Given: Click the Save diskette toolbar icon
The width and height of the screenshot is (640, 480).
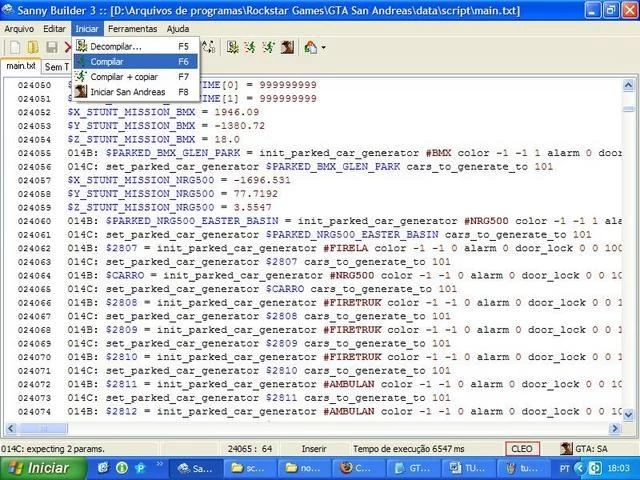Looking at the screenshot, I should (x=51, y=47).
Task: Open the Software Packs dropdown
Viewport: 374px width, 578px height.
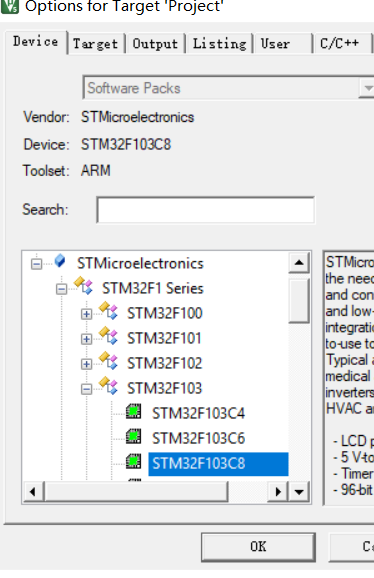Action: 367,88
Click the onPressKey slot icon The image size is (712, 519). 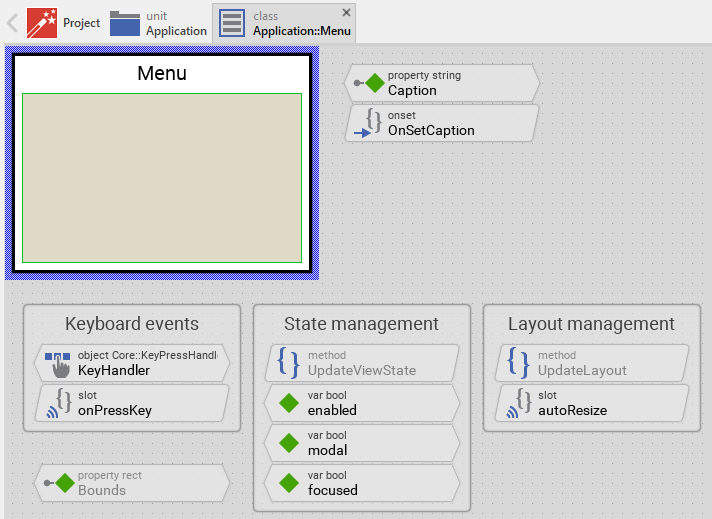pos(59,403)
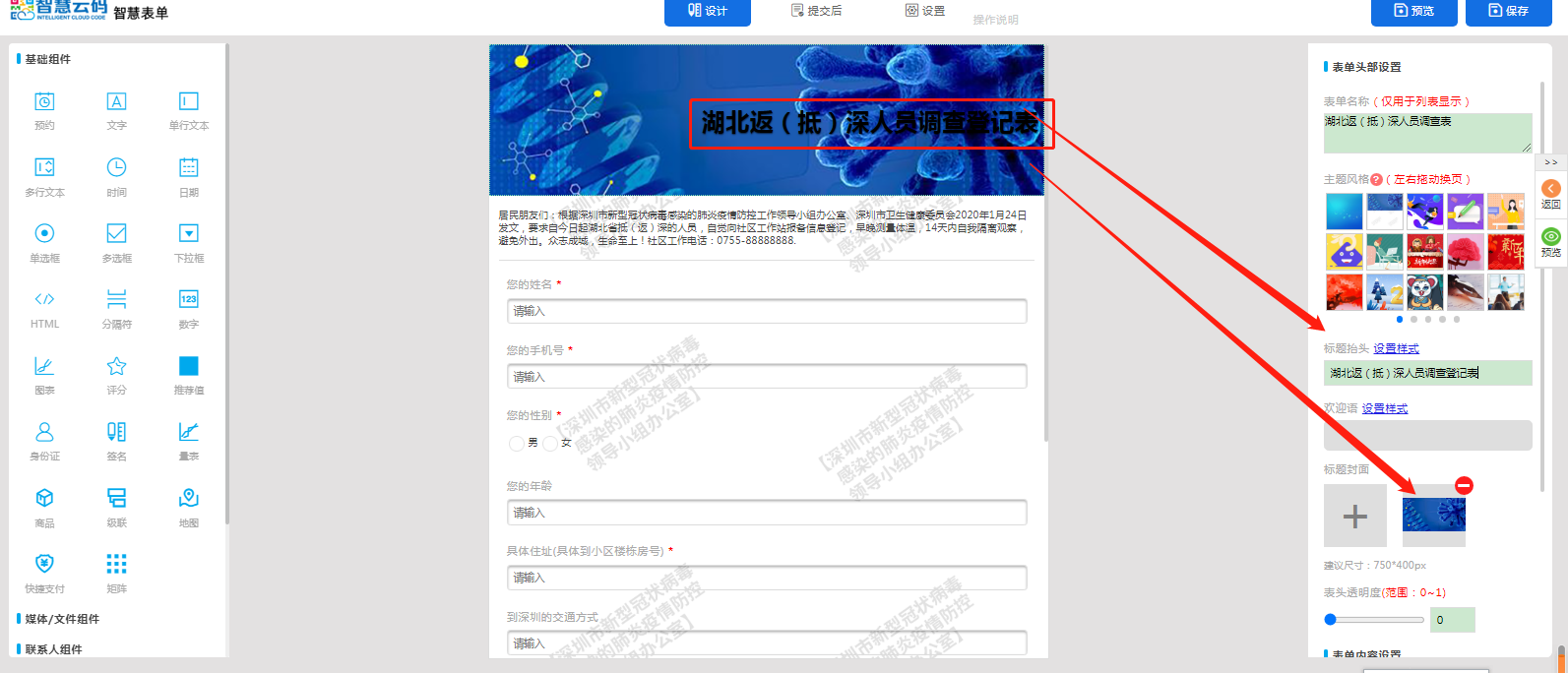This screenshot has height=673, width=1568.
Task: Add the 快捷支付 quick payment component
Action: coord(44,571)
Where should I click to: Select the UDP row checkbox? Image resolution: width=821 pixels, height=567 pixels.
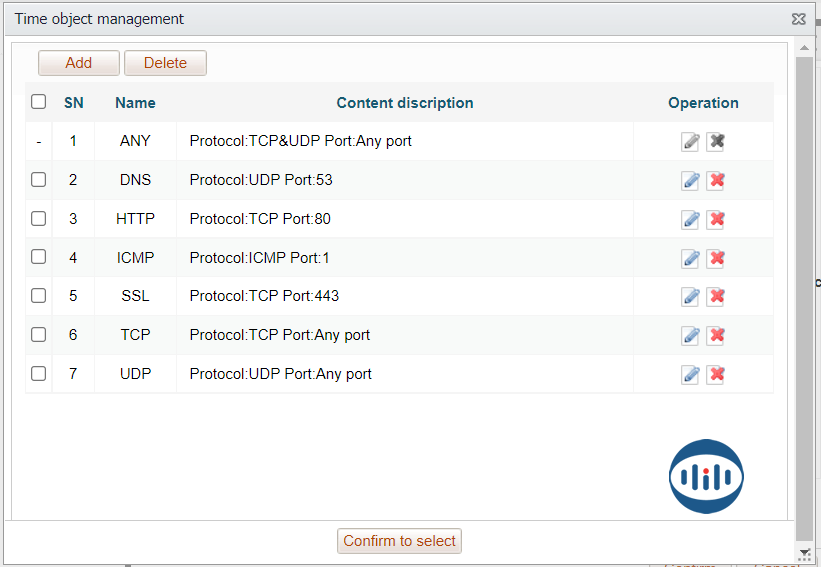coord(39,374)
+ + + +
◆ PROBLEM STATEMENT:
Only the lines from the one containing "Where should I" through the last line of the entries above belong in the copy; reproduce them exactly and drop every picture.

◆ ANSWER SPACE:
Where should I click to: Select the UDP row checkbox? Image resolution: width=821 pixels, height=567 pixels.
coord(39,374)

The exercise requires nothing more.